On November 19, 2014, Petitioner filed a petition for a writ of coram nobis in the Los Angeles County Superior Court (LD 2), which was denied on December 29, 2014. (LD 3.)
On January 4, 2016, Petitioner filed the instant Petition.
DISCUSSION
I. Petitioner Was Not In Custody With Respect to Los Angeles County Superior Court Case Number VA073089 at the Time the Petition Was Filed.
Petitioner is a federal inmate who is in custody pursuant to a 2010 federal sentence and is incarcerated at the United States Penitentiary in Hazelton, West Virginia. (Pet. at 1; Pet. Memo. at 3.) According to Petitioner, his 2010 federal sentence was enhanced by his California state-court conviction in case number VA073089. (Pet. Memo. at 3.)

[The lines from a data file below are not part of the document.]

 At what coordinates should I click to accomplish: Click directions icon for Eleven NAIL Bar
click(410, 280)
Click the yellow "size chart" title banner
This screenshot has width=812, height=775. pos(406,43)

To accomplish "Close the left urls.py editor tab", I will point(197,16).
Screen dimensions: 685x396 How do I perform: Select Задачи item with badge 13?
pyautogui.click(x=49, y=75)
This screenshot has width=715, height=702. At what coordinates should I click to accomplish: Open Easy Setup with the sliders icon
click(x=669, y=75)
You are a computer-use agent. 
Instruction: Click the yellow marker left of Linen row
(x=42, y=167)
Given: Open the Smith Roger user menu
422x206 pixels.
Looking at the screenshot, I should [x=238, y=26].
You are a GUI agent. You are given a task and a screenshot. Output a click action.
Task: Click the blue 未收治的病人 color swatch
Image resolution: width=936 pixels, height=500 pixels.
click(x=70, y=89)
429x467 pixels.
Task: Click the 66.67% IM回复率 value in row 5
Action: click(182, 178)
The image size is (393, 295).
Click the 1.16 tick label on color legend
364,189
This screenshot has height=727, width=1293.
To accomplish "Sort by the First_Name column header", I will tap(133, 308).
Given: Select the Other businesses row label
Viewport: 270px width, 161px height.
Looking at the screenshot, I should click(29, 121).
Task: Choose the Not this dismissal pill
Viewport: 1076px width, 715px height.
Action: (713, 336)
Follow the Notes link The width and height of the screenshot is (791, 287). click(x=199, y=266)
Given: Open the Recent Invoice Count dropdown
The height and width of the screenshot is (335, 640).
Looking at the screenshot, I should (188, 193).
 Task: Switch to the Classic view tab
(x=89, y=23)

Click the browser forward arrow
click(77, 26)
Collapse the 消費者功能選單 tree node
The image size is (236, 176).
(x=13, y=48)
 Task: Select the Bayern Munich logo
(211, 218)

Subject matter jurisdiction over habeas petitions exists only where, at the time the petition is filed, the petitioner is "in custody" under the conviction challenged in the petition. See Maleng v. Cook, 490 U.S. 488, 490-91 (1989); Carafas v. LaVallee, 391 U.S. 234, 238 (1968); see also 28 U.S.C. §§ 2241(c)(3), 2254(a). A habeas petitioner does not rem ain "in custody" once the sentence imposed for the conviction has "fully expired." However, the "in custody" requirement of 28 U.S.C. § 2254(a) is satisfied where a petitioner is on parole. See Maleng, 490 U.S. at 491; Jones v. Cunningham, 371 U.S. 236, 237-38 (1963).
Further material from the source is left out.